» About this exercise
Write out the records below exactly as they appear, skipping each picture.

» Records for this exercise
◆ ◆ ◆ ◆ ◆ ◆ ◆

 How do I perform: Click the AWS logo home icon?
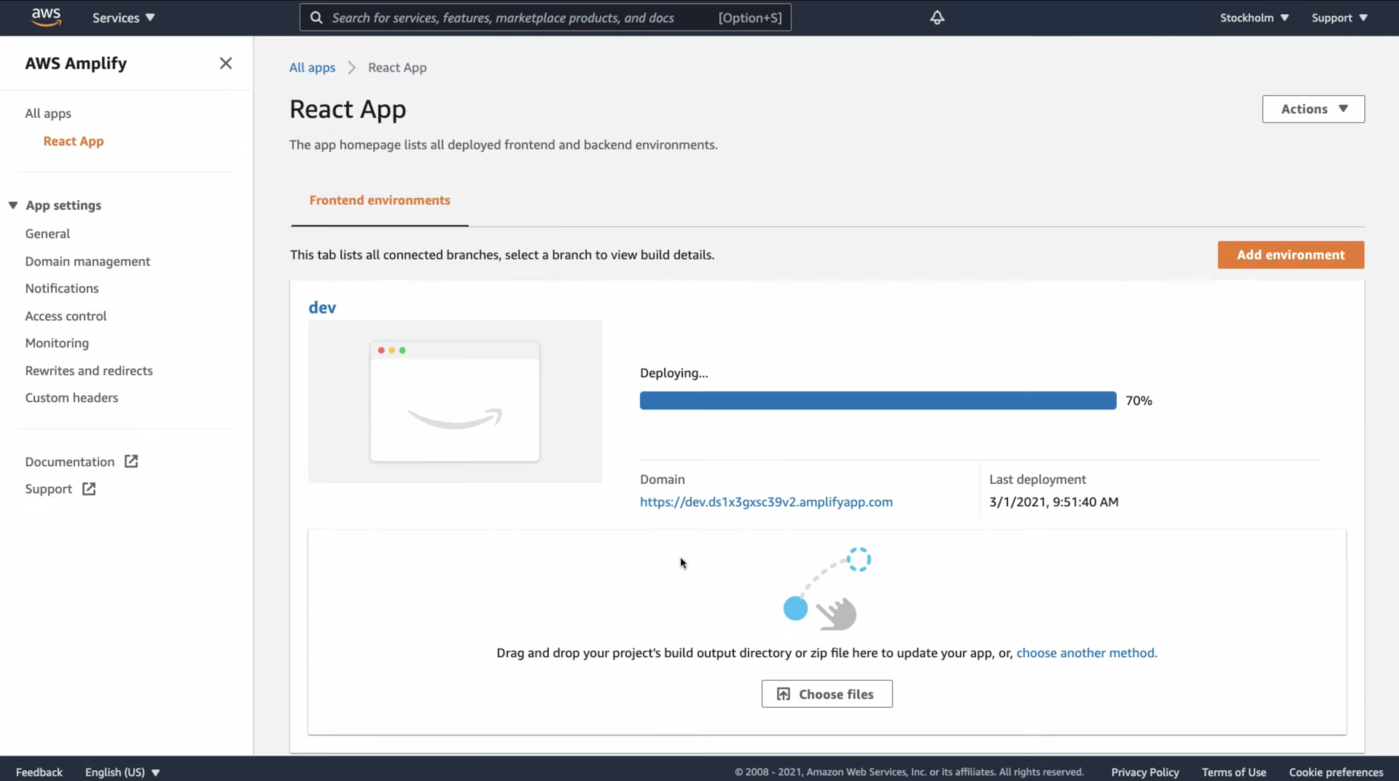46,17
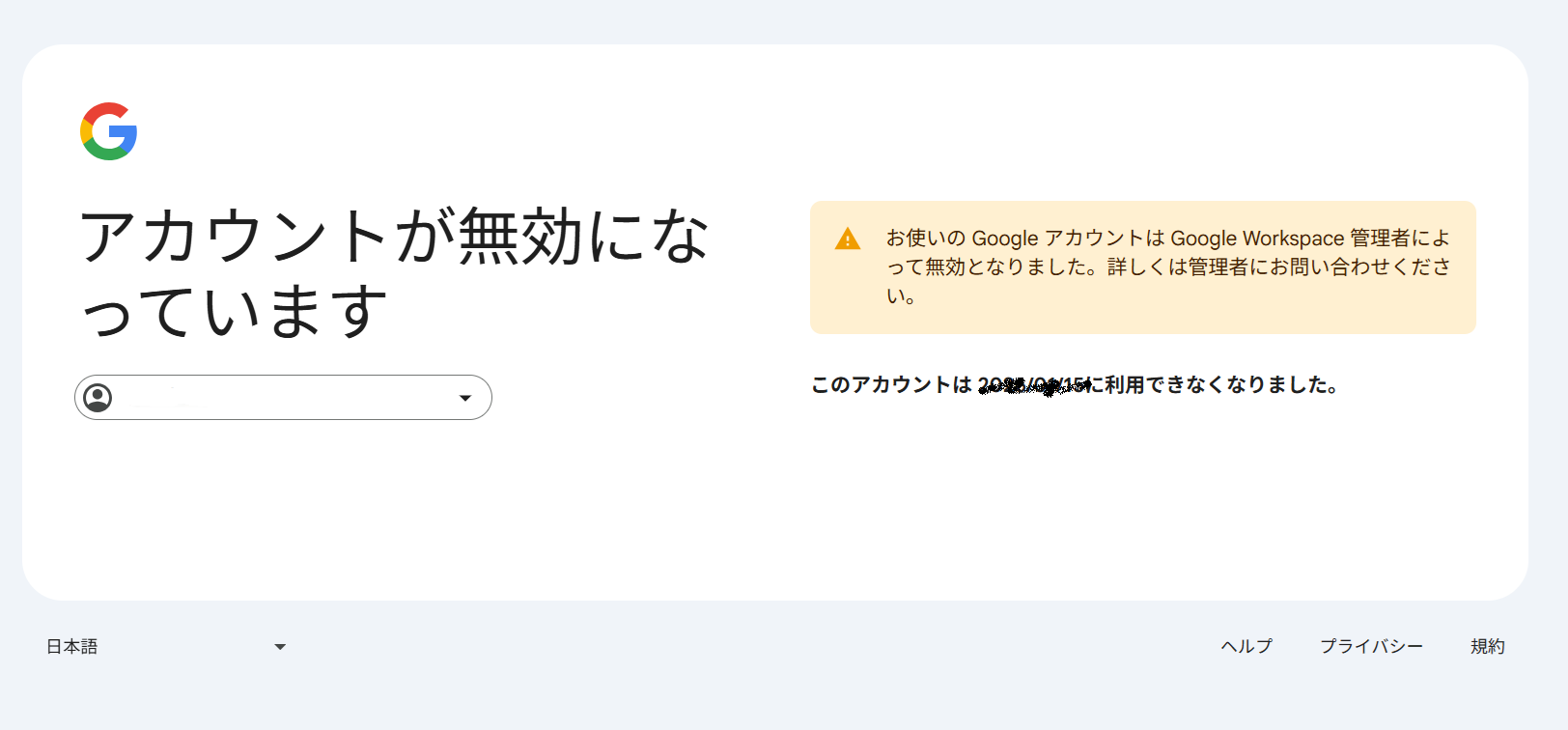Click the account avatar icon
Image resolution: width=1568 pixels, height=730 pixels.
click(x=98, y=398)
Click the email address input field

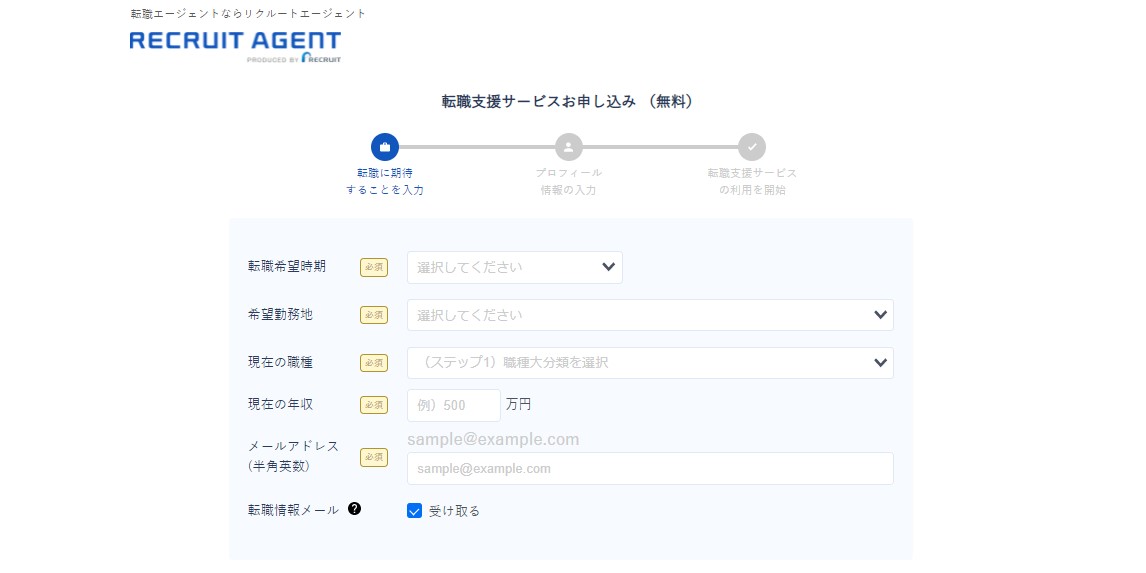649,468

◆ ◆ ◆ ◆ ◆ ◆ ◆

» Solved problem
 How do I perform: Click the AWS logo home icon?
46,17
Click the account avatar icon
Image resolution: width=1568 pixels, height=730 pixels.
click(x=98, y=398)
Click the email address input field

649,468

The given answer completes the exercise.